Above discussion applies to both inpatients and outpatients. But if you suspect DVT, or PE, urgent action and almost always hospitalization is required. At least initially.
Que: What precautions do I need before starting anticoagulation?
Ans:. History – ensure patient does not have an absolute contraindication for anticoagulation e.g. recent intracranial bleeding, GI bleeding, ongoing bleeding, major trauma. Must check minimum CBC, PT, aPTT, Creatinine, SGPT. To ensure no severe thrombocytopenia, baseline coagulation abnormalities, major organ dysfunction. We see a fair number of patients where anticoagulation is started before obtaining these basic tests. At least a blood sample should be collected, before any anticoagulation. Even if all tests are not available, one must know platelet count before starting.

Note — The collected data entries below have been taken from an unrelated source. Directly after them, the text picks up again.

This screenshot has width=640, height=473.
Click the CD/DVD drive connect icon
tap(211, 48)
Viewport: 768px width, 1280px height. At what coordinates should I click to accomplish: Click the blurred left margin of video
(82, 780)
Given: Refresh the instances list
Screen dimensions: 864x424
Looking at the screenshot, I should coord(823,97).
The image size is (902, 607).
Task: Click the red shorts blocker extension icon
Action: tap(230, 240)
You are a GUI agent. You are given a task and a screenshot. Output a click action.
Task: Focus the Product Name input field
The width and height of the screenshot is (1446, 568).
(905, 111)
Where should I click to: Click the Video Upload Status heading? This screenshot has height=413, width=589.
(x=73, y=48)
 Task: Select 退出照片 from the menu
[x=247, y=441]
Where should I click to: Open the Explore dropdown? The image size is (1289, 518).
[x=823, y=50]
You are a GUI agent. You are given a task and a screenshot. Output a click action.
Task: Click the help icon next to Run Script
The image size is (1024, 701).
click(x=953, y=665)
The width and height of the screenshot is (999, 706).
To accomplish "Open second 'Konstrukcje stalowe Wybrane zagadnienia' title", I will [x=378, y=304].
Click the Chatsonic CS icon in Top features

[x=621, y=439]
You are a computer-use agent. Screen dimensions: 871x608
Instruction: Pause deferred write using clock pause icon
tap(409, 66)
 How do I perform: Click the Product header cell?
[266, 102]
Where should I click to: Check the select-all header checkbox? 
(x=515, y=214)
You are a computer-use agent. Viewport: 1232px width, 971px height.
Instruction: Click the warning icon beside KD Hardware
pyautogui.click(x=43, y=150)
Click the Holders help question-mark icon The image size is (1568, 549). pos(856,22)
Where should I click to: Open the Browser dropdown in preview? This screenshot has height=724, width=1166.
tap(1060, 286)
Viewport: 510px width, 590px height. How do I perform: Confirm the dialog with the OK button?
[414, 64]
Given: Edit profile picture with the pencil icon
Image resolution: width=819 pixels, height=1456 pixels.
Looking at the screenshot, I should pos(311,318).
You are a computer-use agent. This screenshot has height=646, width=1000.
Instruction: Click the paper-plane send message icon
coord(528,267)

This is only in a case of major emergency. Otherwise wait for all the tests mentioned above. Most patients will be low risk for bleeding. And anticoagulation should be started.
Some will have absolute contraindication as above, where you have to plan for IVC filter or other measures depending on site of thrombosis etc. Some patients will have risk factors for bleeding, but not absolute contraindications. In such patients, it is an individualized decision making. And it is better to discuss the risks and benefits with patient or immediate relatives. Since there is no right answer is here. And either decision can have severe consequences. For example, no anticoagulation can lead to death from pulmonary embolism. Frequently without major warning signs, a massive pulmonary embolism can be fatal. Whereas bleeding is frequently more disturbing, and may require a lot of interventions and cost, but in a monitored setting, it is rare to have a fatal sudden bleed. Except intracranial bleed, which does not happen without specific risk factors.